E. coli BL21(DE3) carrying plasmid pETDuet-davB or pETDuet-davA was grown at 30°C in LB medium with 100 μg/mL ampicillin to an optical density of 0.5 at 620 nm. IPTG was added at a concentration of 0.5 mM to induce the expression of DavB or DavA. After cultivation for another 3 h at 30°C, cells were harvested and washed with 0.85% (wt/vol) sodium chloride solution by centrifugation at 8,000 rpm for 5 min. The cell pellet was subsequently suspended in binding buffer (pH 7.4; 20 mM sodium phosphate, 20 mM imidazole and 500 mM sodium chloride) containing 0.5 mM PMSF, 1 mM DTT and 10% glycerol. Cells were disrupted by sonication (Sonics 500 W; 20 KHz) for 10 min in an ice bath. The cell lysate was centrifuged at 8,000 rpm for 30 min at 4°C. The supernatant was loaded onto a HisTrap HP column (5 mL) and eluted with 40% binding buffer and 60% elution buffer (pH 7.4; 20 mM sodium phosphate, 500 mM imidazole and 500 mM sodium chloride) at a flow rate of 5 mL/min. The fractions containing DavB or DavA were concentrated by ultrafiltration, desalted with gel G-25 and detected by sodium dodecyl sulfate-polyacrylamide gel electrophoresis (SDS-PAGE).

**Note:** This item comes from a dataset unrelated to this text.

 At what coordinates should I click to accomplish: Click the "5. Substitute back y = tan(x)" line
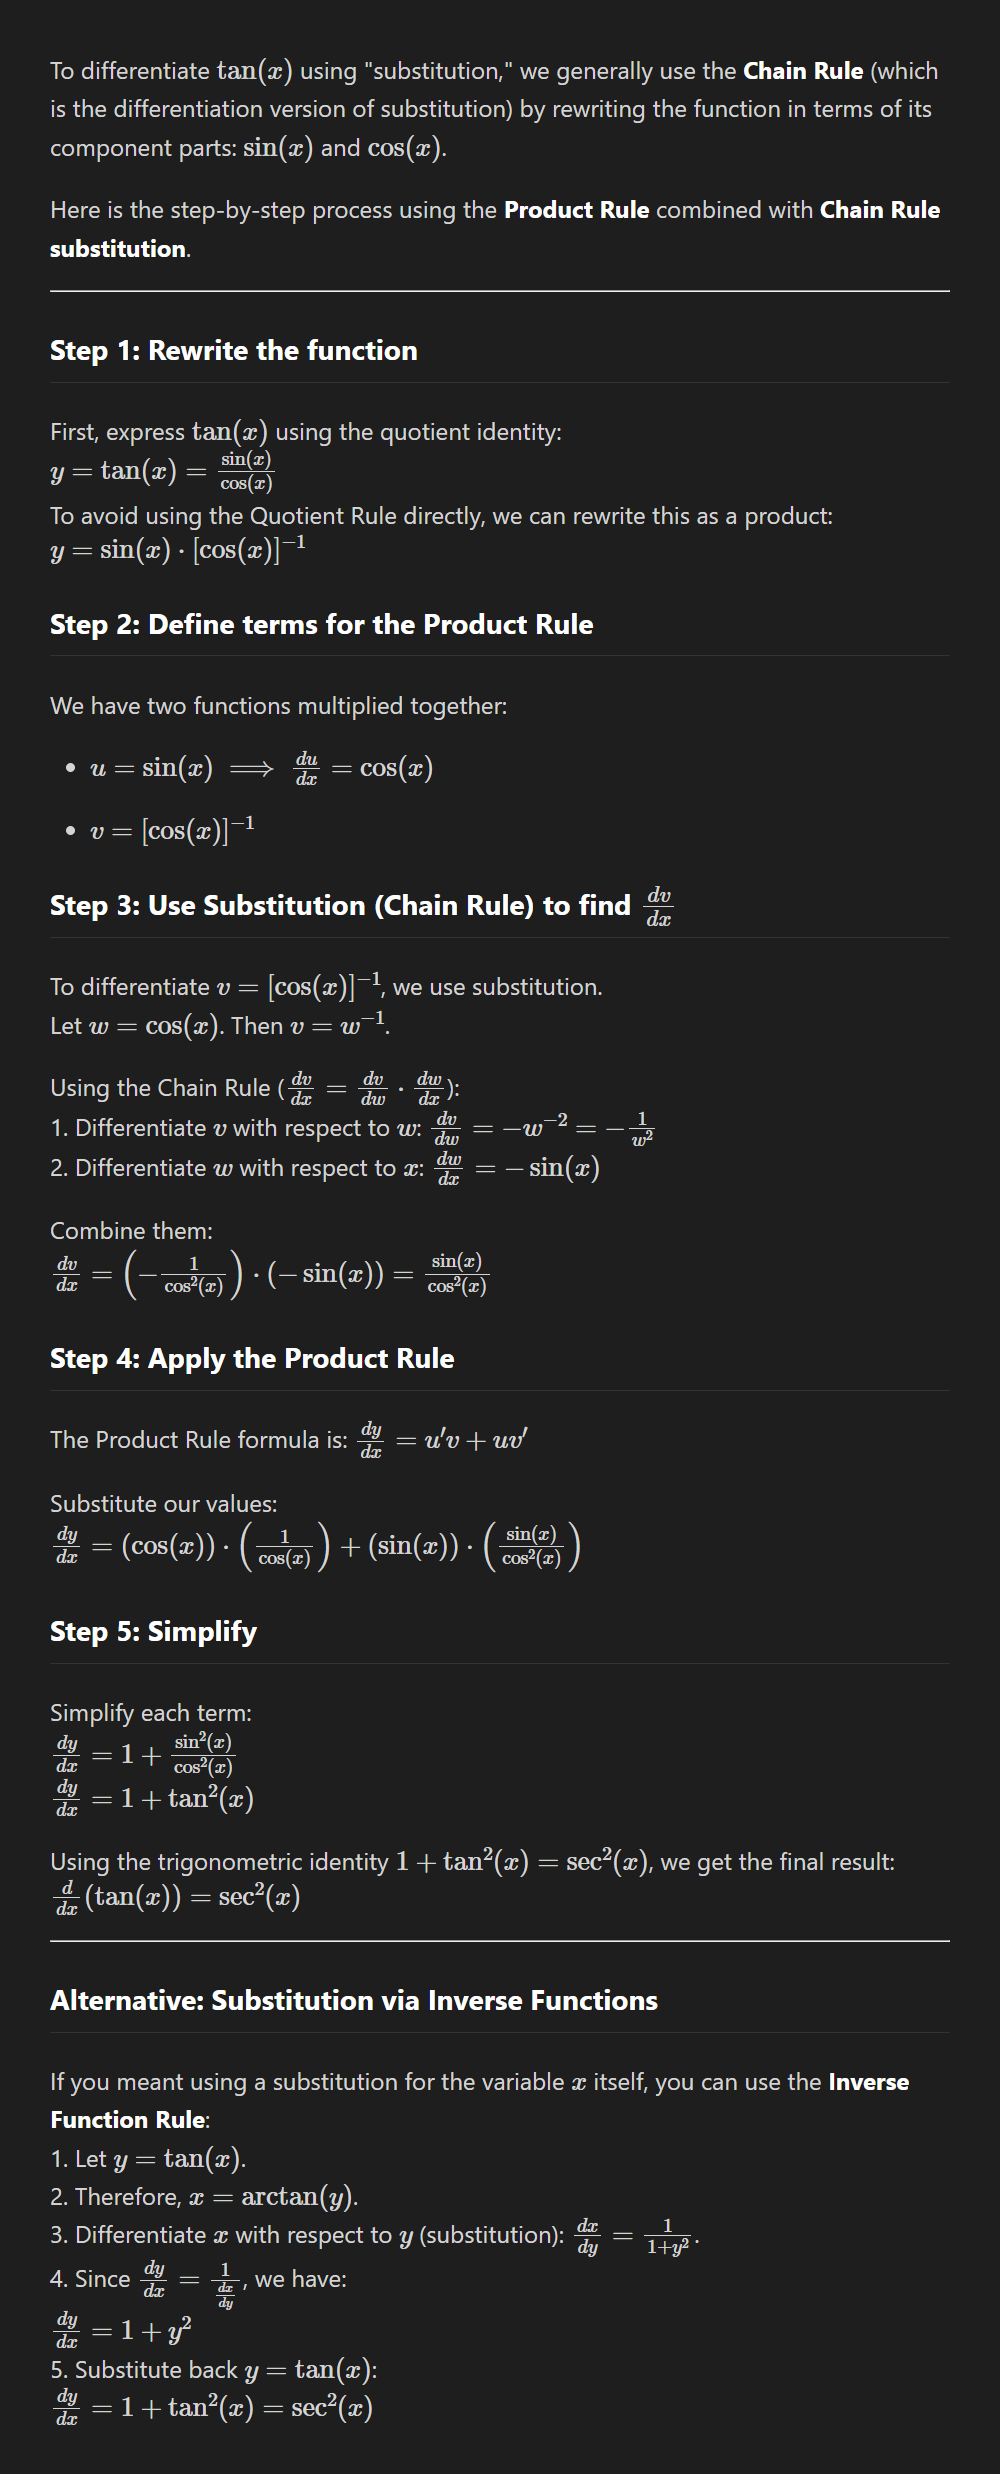click(214, 2371)
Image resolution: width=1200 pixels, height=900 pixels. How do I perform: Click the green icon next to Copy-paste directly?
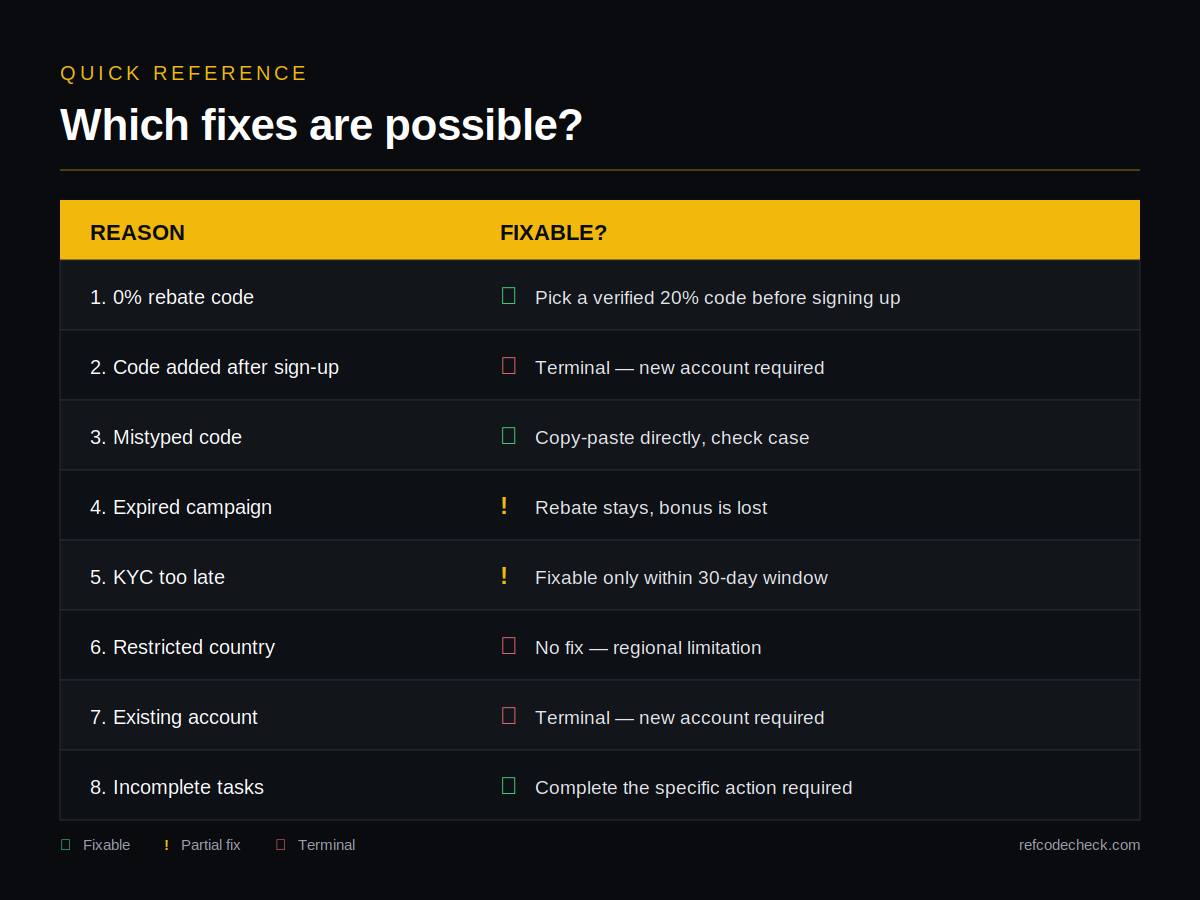tap(508, 436)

Production of 5-aminovalerate from l-lysine

DavB and DavA were coupled for 5-aminovalerate production from l-lysine. A typical coupled reaction was carried out in a 50-mL Erlenmeyer flask with 10 mL reaction broth containing 100 mM phosphate buffer (pH 7.4), 10 g/L l-lysine, 0.5 mg/mL DavB and 0.5 mg/mL DavA. The reaction was conducted at 30°C 200-rpm shaking. Samples (0.2 mL) were taken periodically and centrifuged at 12,000 rpm.

Analytical methods

Cell growth was measured via optical density measured at 620 nm (OD620) using an Ultrospec™ 2100 pro UV/visible spectrophotometer. The oxidase activity of DavB for l-lysine was assayed by measuring the rate of oxygen consumption as follows: the reaction mixture contained 10 mM l-lysine, 100 mM phosphate buffer (pH 7.4) and an appropriate amount of enzyme in a final volume of 0.5 mL. The enzyme activity assay was started with the addition of enzyme solution. Consumption of oxygen was measured using a Clark-type oxygen electrode (Oxytherm System; Hansatech Instruments Ltd). One unit of enzyme activity was defined as the amount of enzyme catalyzing the consumption of one micromole of O2 per min. The protein concentration was determined by the Lowry procedure using bovine serum albumin as the standard38.

Aqueous concentrations of l-lysine and 5-aminovalerate were measured using a high-performance liquid chromatography (HPLC) system (Agilent 1100 series, Hewlett-Packard) equipped with a UV-Vis detector. Derivatization of 5-aminovalerate and l-lysine by PITC was performed before injection and separation on a ZORBAX SB-C18 (5 μm, 4.6 mm × 250 mm) maintained at 38°C39,40. The mobile phase (supplied at 1 mL/min) consisted of a solution of (A) pH 6.5, 100 mM sodium acetate-acetonitrile (97:3) and (B) acetonitrile-deionized (4:1) ramping (A:B) from 0:100 to 100:0 over 1 h.